**RECORDED DATA**

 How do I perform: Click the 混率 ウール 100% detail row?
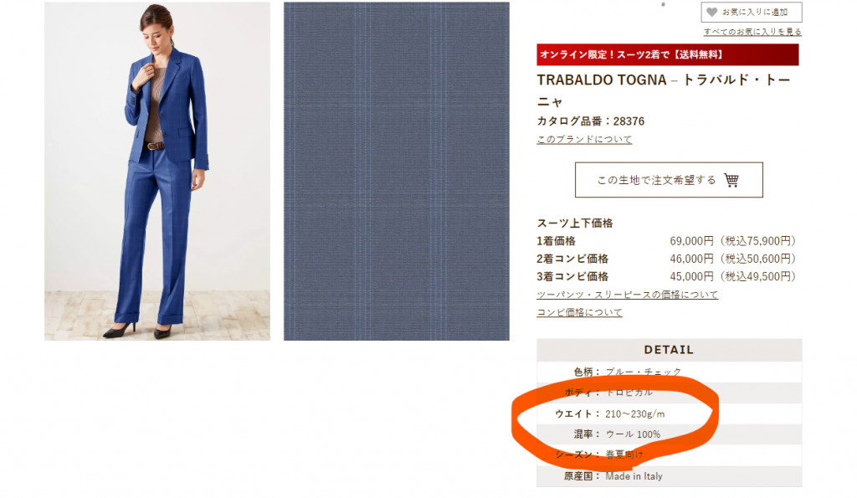(x=669, y=434)
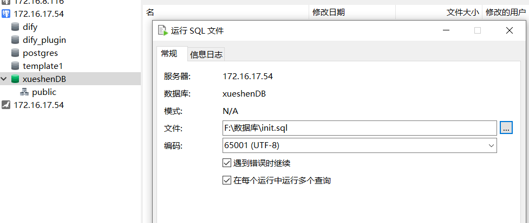
Task: Click the dify database icon
Action: (16, 27)
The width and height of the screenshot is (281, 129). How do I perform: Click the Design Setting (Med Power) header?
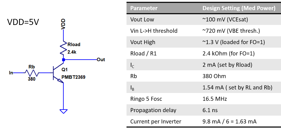click(239, 8)
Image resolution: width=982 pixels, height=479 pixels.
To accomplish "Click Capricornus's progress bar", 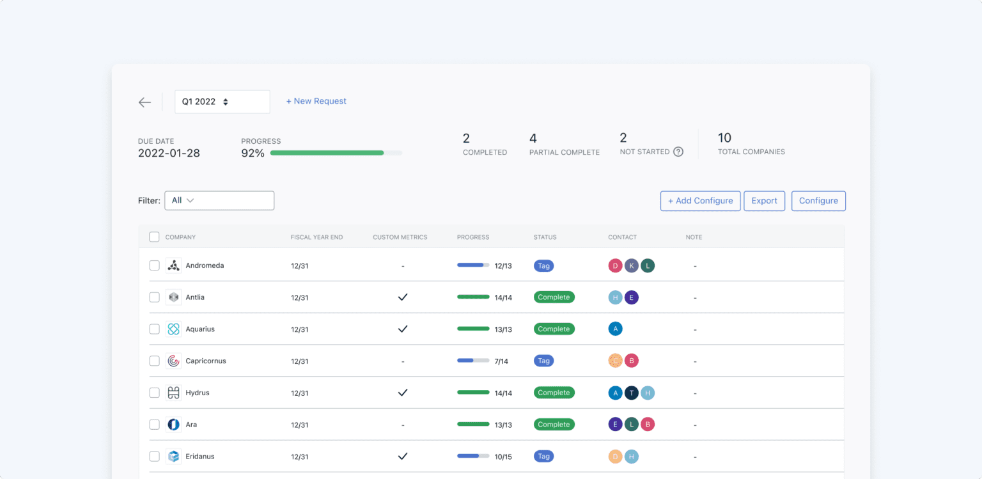I will point(473,360).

**WHAT YOU WILL DO**
Find every line in the material that contains the string "height", treating uppercase and lowercase as different, and copy each of those lines.

**SOLVED EXERCISE**
The width and height of the screenshot is (281, 129). How do I perform: Click the Design Setting (Med Power) header?
Image resolution: width=982 pixels, height=479 pixels.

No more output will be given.